Stranger Things 2 works with many of the same basic materials as the first season. Set in October 1984, roughly a year after the events of season one, the series once again forces its preteen protagonists to work together to combat an insidious force of evil. Like its predecessor, it overtly pays homage to the popular movies of the era including, E.T., Poltergeist, Aliens, and a Nightmare on Elm Street, but also Ghostbusters, the John Hughes teen movies, and, perhaps most explicitly, Gremlins and The Goonies. The central cast members are back and doing even more affecting work than they did the first time around. The production design and the music — Kyle Dixon and Michael Stein are again responsible for the score — continue to evoke the period in ways that make the show a glorious blast of nostalgia, but without preventing it from standing as a compelling work of contemporary sci-fi–horror in its own right.
Meanwhile, the scope of the storytelling broadens and becomes more ambitious, which reflects both a heftier budget — according to Variety, each episode of season two cost around $8 million to make, an increase over season one’s $6 million per episode — and the sequel-making impulse to go bigger during round two. In that spirit, the first episode opens with an action sequence that announces Stranger Things will go to places far beyond what we saw in the first season. That introduction is also so out of character with what came before it and nearly all of what comes afterward, I thought I had inadvertently clicked on the wrong Netflix show.
Soon enough, the story reorients us to Hawkins, Indiana, where Dustin (Gaten Matarazzo, still wearing the same baseball hat and flashing a toothier smile), Lucas (Caleb McLaughlin), Mike (Finn Wolfhard), and Will (Noah Schnapp) are still as obsessed with video games and Dungeons & Dragons as they ever were. But as growing adolescents, they also have other concerns. Dustin and Lucas both find Max (a spirited Sadie Sink), the new girl from California who kicks ass at Dig Dug, pretty intriguing, while Mike is still pining for his gone girl, Eleven (Millie Bobby Brown). As most fans know by now, Eleven is a major player in season two, but I can’t tell you where she’s been or what she’s up to because if I do, Netflix will pay an actual Demogorgon to come to my current location and dismantle my insides. (You don’t think Netflix can afford to pay Demogorgons to rough up critics who dare to spoil Stranger Things 2? Pfft, please.)
And then there’s Will, who is grappling with increasingly debilitating PTSD brought on by the approaching anniversary of his disappearance into the murky parallel universe known as the Upside Down. Because his character vanished so early in season one, Schnapp didn’t get a whole lot of screen time in the initial run of Stranger Things episodes. He more than makes up for that absence with a believable, gut-wrenching performance here. All of the actors are great, but Schnapp is, without a doubt, season two’s MVP.

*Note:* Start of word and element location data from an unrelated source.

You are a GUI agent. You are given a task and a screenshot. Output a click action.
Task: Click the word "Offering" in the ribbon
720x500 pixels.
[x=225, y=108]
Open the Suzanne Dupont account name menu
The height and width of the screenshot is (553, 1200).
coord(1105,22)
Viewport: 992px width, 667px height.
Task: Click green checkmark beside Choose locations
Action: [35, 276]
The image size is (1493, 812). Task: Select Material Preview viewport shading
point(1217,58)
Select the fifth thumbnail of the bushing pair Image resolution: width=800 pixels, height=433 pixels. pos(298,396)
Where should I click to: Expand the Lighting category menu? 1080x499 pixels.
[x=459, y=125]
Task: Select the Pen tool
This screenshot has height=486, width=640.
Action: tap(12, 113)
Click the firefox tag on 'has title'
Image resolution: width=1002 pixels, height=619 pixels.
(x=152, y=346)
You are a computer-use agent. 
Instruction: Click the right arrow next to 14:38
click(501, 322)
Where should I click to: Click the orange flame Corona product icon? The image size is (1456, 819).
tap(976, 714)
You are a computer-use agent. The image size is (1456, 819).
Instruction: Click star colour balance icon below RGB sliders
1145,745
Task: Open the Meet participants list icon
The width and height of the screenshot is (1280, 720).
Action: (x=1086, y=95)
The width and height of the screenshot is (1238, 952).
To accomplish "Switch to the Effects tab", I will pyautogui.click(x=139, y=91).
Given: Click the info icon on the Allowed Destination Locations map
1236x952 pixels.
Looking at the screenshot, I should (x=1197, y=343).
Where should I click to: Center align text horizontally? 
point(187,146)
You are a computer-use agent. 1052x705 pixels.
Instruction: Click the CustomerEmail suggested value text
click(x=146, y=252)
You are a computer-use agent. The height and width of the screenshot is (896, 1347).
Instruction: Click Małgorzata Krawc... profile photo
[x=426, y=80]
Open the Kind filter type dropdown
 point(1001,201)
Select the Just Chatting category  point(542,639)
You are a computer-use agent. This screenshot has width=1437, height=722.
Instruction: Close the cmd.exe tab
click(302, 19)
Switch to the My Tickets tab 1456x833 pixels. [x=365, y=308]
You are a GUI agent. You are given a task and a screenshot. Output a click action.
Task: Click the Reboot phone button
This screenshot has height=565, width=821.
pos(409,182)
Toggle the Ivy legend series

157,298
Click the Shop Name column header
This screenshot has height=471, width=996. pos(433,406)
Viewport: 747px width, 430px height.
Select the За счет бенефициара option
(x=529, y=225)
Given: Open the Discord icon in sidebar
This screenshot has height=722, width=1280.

Will’s struggle is one of the things that makes Stranger Things 2 much more than just a fun retro riff. The events of season one aren’t just shaken off in favor of rebooting the show with another invented threat. Instead, season two confronts the notion of lasting trauma and how it impacts Will, his mom Joyce (Winona Ryder), and the older teens Nancy (Natalia Dyer), Steve (Joe Keery, still sporting his signature fabulous hair), and Will’s brother Jonathan (Charlie Heaton), who are affected both directly and indirectly by the loss of dear, bespectacled Barb. (She is gone, but she is by no means forgotten.) A sense of melancholy runs through the whole season, grounding all the sci-fi business about monsters and the Upside Down — which, admittedly, is explained in somewhat convoluted fashion — in something solid and often genuinely moving.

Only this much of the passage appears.